Work request.
The full set of records must be printed exactly as given.

─── Information provided ───

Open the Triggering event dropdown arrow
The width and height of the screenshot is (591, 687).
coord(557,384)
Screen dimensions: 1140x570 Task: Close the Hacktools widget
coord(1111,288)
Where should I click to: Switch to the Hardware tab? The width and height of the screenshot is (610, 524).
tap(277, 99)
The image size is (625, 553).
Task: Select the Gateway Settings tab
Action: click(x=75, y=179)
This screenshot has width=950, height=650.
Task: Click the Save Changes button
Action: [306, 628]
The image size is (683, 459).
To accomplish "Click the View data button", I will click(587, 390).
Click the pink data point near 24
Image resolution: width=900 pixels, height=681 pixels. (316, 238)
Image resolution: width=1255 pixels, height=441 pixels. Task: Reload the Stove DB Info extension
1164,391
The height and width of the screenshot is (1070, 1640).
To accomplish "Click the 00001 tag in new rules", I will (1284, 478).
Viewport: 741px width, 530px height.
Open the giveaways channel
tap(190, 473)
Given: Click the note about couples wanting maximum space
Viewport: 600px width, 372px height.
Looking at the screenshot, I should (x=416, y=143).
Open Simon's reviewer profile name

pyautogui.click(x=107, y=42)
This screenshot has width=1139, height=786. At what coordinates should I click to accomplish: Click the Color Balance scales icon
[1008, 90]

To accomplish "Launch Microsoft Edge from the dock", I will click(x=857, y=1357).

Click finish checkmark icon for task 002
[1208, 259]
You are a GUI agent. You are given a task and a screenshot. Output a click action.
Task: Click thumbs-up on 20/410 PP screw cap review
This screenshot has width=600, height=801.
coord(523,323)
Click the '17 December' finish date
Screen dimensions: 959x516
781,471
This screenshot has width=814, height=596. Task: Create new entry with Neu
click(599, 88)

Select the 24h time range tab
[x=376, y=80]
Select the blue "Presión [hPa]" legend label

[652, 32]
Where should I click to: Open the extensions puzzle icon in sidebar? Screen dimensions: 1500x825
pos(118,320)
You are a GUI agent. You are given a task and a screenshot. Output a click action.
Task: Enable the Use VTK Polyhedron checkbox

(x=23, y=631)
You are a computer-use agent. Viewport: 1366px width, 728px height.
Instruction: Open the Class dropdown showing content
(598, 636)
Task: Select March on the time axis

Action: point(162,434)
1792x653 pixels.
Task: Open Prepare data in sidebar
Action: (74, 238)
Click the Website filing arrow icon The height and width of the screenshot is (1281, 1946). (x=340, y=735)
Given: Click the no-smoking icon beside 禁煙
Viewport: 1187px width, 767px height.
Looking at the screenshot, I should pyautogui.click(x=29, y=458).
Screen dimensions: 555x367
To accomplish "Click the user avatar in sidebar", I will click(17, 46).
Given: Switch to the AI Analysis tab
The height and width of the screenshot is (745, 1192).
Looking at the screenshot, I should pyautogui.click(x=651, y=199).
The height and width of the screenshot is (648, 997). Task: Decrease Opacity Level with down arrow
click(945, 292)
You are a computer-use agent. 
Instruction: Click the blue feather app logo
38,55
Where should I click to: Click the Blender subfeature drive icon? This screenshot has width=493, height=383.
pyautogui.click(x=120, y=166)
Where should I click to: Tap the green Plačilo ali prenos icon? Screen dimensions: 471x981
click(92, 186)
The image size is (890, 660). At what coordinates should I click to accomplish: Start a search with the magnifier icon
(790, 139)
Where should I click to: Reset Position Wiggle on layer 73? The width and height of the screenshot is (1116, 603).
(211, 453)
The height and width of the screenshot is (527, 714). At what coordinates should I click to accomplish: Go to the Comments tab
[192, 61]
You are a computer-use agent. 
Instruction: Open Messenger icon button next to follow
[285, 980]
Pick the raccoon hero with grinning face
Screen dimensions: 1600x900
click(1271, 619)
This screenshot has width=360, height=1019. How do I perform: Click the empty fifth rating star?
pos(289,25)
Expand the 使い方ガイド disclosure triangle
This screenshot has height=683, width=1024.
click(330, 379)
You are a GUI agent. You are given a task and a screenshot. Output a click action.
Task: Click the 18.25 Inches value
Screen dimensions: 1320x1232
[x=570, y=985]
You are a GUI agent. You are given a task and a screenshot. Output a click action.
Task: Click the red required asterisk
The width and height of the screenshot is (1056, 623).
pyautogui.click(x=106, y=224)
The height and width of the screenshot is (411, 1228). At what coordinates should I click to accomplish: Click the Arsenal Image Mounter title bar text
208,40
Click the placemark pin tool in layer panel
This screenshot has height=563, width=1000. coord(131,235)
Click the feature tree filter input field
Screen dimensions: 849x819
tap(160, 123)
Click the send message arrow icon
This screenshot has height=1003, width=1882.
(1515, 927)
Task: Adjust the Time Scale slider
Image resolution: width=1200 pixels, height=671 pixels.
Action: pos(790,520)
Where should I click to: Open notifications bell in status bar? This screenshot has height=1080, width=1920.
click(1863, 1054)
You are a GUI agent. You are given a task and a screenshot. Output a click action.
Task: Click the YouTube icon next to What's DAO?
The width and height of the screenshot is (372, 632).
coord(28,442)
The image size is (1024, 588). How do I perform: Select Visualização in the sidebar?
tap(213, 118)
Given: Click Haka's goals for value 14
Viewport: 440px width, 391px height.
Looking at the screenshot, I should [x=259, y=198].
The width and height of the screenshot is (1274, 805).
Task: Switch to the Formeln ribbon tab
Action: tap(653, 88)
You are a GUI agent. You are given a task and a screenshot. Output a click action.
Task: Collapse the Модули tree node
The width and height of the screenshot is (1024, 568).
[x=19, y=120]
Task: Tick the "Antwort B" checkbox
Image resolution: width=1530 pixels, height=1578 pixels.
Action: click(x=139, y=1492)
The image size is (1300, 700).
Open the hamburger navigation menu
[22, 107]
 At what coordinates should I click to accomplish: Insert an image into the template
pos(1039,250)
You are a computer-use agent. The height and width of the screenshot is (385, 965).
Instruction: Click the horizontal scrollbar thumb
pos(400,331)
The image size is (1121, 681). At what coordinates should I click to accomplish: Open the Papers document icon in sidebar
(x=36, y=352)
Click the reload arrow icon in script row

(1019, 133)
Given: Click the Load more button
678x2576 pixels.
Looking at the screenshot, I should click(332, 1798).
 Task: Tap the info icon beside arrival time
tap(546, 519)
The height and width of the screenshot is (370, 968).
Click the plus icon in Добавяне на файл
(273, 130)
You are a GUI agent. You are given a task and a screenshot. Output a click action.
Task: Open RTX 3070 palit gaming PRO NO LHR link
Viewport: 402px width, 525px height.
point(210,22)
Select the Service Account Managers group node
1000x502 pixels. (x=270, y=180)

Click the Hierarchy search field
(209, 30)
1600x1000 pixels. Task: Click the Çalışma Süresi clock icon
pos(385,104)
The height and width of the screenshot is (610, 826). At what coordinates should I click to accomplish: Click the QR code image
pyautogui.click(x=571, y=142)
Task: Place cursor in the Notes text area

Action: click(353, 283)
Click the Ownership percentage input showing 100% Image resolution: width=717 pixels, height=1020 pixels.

───

Exercise solution.
Open the Triggering event dropdown arrow
The width and height of the screenshot is (591, 687).
coord(557,384)
Screen dimensions: 1140x570 Task: Close the Hacktools widget
coord(1111,288)
Where should I click to: Switch to the Hardware tab? The width and height of the screenshot is (610, 524).
tap(277, 99)
The image size is (625, 553).
Task: Select the Gateway Settings tab
Action: click(x=75, y=179)
This screenshot has width=950, height=650.
Task: Click the Save Changes button
Action: [306, 628]
The image size is (683, 459).
To accomplish "Click the View data button", I will click(587, 390).
Click the pink data point near 24
Image resolution: width=900 pixels, height=681 pixels. (316, 238)
Image resolution: width=1255 pixels, height=441 pixels. Task: Reload the Stove DB Info extension
1164,391
The height and width of the screenshot is (1070, 1640).
To accomplish "Click the 00001 tag in new rules", I will (1284, 478).
Viewport: 741px width, 530px height.
Open the giveaways channel
tap(190, 473)
Given: Click the note about couples wanting maximum space
Viewport: 600px width, 372px height.
Looking at the screenshot, I should (x=416, y=143).
Open Simon's reviewer profile name

pyautogui.click(x=107, y=42)
This screenshot has width=1139, height=786. At what coordinates should I click to accomplish: Click the Color Balance scales icon
[1008, 90]

To accomplish "Launch Microsoft Edge from the dock", I will click(x=857, y=1357).

Click finish checkmark icon for task 002
[1208, 259]
You are a GUI agent. You are given a task and a screenshot. Output a click action.
Task: Click thumbs-up on 20/410 PP screw cap review
This screenshot has width=600, height=801.
coord(523,323)
Click the '17 December' finish date
Screen dimensions: 959x516
781,471
This screenshot has width=814, height=596. Task: Create new entry with Neu
click(599, 88)

Select the 24h time range tab
[x=376, y=80]
Select the blue "Presión [hPa]" legend label

[652, 32]
Where should I click to: Open the extensions puzzle icon in sidebar? Screen dimensions: 1500x825
pos(118,320)
You are a GUI agent. You are given a task and a screenshot. Output a click action.
Task: Enable the Use VTK Polyhedron checkbox

(x=23, y=631)
You are a computer-use agent. Viewport: 1366px width, 728px height.
Instruction: Open the Class dropdown showing content
(598, 636)
Task: Select March on the time axis

Action: point(162,434)
1792x653 pixels.
Task: Open Prepare data in sidebar
Action: (74, 238)
Click the Website filing arrow icon The height and width of the screenshot is (1281, 1946). (x=340, y=735)
Given: Click the no-smoking icon beside 禁煙
Viewport: 1187px width, 767px height.
Looking at the screenshot, I should pyautogui.click(x=29, y=458).
Screen dimensions: 555x367
To accomplish "Click the user avatar in sidebar", I will click(17, 46).
Given: Switch to the AI Analysis tab
The height and width of the screenshot is (745, 1192).
Looking at the screenshot, I should pyautogui.click(x=651, y=199).
The height and width of the screenshot is (648, 997). Task: Decrease Opacity Level with down arrow
click(945, 292)
You are a computer-use agent. 
Instruction: Click the blue feather app logo
38,55
Where should I click to: Click the Blender subfeature drive icon? This screenshot has width=493, height=383.
pyautogui.click(x=120, y=166)
Where should I click to: Tap the green Plačilo ali prenos icon? Screen dimensions: 471x981
click(92, 186)
The image size is (890, 660). At what coordinates should I click to accomplish: Start a search with the magnifier icon
(790, 139)
Where should I click to: Reset Position Wiggle on layer 73? The width and height of the screenshot is (1116, 603).
(211, 453)
The height and width of the screenshot is (527, 714). At what coordinates should I click to accomplish: Go to the Comments tab
[192, 61]
You are a computer-use agent. 
Instruction: Open Messenger icon button next to follow
[285, 980]
Pick the raccoon hero with grinning face
Screen dimensions: 1600x900
click(1271, 619)
This screenshot has width=360, height=1019. How do I perform: Click the empty fifth rating star?
pos(289,25)
Expand the 使い方ガイド disclosure triangle
This screenshot has height=683, width=1024.
click(330, 379)
You are a GUI agent. You are given a task and a screenshot. Output a click action.
Task: Click the 18.25 Inches value
Screen dimensions: 1320x1232
[x=570, y=985]
You are a GUI agent. You are given a task and a screenshot. Output a click action.
Task: Click the red required asterisk
The width and height of the screenshot is (1056, 623).
pyautogui.click(x=106, y=224)
The height and width of the screenshot is (411, 1228). At what coordinates should I click to accomplish: Click the Arsenal Image Mounter title bar text
208,40
Click the placemark pin tool in layer panel
This screenshot has height=563, width=1000. coord(131,235)
Click the feature tree filter input field
Screen dimensions: 849x819
tap(160, 123)
Click the send message arrow icon
This screenshot has height=1003, width=1882.
(1515, 927)
Task: Adjust the Time Scale slider
Image resolution: width=1200 pixels, height=671 pixels.
Action: pos(790,520)
Where should I click to: Open notifications bell in status bar? This screenshot has height=1080, width=1920.
click(1863, 1054)
You are a GUI agent. You are given a task and a screenshot. Output a click action.
Task: Click the YouTube icon next to What's DAO?
The width and height of the screenshot is (372, 632).
coord(28,442)
The image size is (1024, 588). How do I perform: Select Visualização in the sidebar?
tap(213, 118)
Given: Click Haka's goals for value 14
Viewport: 440px width, 391px height.
Looking at the screenshot, I should [x=259, y=198].
The width and height of the screenshot is (1274, 805).
Task: Switch to the Formeln ribbon tab
Action: tap(653, 88)
You are a GUI agent. You are given a task and a screenshot. Output a click action.
Task: Collapse the Модули tree node
The width and height of the screenshot is (1024, 568).
[x=19, y=120]
Task: Tick the "Antwort B" checkbox
Image resolution: width=1530 pixels, height=1578 pixels.
Action: click(x=139, y=1492)
The image size is (1300, 700).
Open the hamburger navigation menu
[22, 107]
 At what coordinates should I click to accomplish: Insert an image into the template
pos(1039,250)
You are a computer-use agent. The height and width of the screenshot is (385, 965).
Instruction: Click the horizontal scrollbar thumb
pos(400,331)
The image size is (1121, 681). At what coordinates should I click to accomplish: Open the Papers document icon in sidebar
(x=36, y=352)
Click the reload arrow icon in script row

(1019, 133)
Given: Click the Load more button
678x2576 pixels.
Looking at the screenshot, I should click(332, 1798).
 Task: Tap the info icon beside arrival time
tap(546, 519)
The height and width of the screenshot is (370, 968).
Click the plus icon in Добавяне на файл
(273, 130)
You are a GUI agent. You are given a task and a screenshot. Output a click action.
Task: Open RTX 3070 palit gaming PRO NO LHR link
Viewport: 402px width, 525px height.
point(210,22)
Select the Service Account Managers group node
1000x502 pixels. (x=270, y=180)

Click the Hierarchy search field
(209, 30)
1600x1000 pixels. Task: Click the Çalışma Süresi clock icon
pos(385,104)
The height and width of the screenshot is (610, 826). At what coordinates should I click to accomplish: Click the QR code image
pyautogui.click(x=571, y=142)
Task: Place cursor in the Notes text area

Action: click(353, 283)
Click the Ownership percentage input showing 100% Image resolution: width=717 pixels, height=1020 pixels.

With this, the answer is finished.